A prospective study of plasma fibrinogen levels and the risk of stroke among participants in the bezafibrate infarction prevention study



      Plasma fibrinogen has emerged as an important predictor of cardiovascular disease, but few data are available on its association with stroke. We sought to determine if plasma fibrinogen is a marker of increased risk or a direct causative risk factor for stroke.

      Subjects and methods

      Patients from the Bezafibrate Infarction Prevention Study, a placebo-controlled, randomized clinical trial of secondary prevention of coronary heart disease by lipid modification with bezafibrate retard (400 mg daily), were studied. Plasma fibrinogen levels were measured at baseline and yearly thereafter. Stroke, a prospectively monitored endpoint, was systematically assessed regarding stroke type, subtype, and functional outcome.

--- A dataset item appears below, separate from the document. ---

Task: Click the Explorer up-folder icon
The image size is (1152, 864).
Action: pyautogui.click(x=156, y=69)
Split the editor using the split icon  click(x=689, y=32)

      Mean baseline fibrinogen levels were significantly higher in patients subsequently having a cerebrovascular event (140 strokes, 36 transient ischemic attacks; mean follow-up, 6.2 years) than in patients who did not (375 vs. 349 mg/dL, P <0.0001). Fibrinogen levels did not differ significantly by the type, subtype, or severity of the cerebrovascular event. Risk of ischemic stroke increased from 3.3% in the lowest tertile (baseline fibrinogen <314 mg/dL) to 7.% in the middle tertile (fibrinogen 314 to 373 mg/dL) to 10% in the upper tertile (fibrinogen >373 mg/dL, P <0.001). Adjusting for age, blood pressure, and other covariates, fibrinogen levels in the upper tertile were associated with more than a twofold increase in risk of ischemic stroke compared with in the lowest tertile (hazard ratio = 2.6; 95% confidence interval: 1.5 to 4.3). We did not find fibrinogen change from baseline to be related to subsequent ischemic stroke events.


      Plasma fibrinogen is a strong predictor of, rather than a direct causative factor for, subsequent stroke among patients at increased risk owing to manifest coronary heart disease.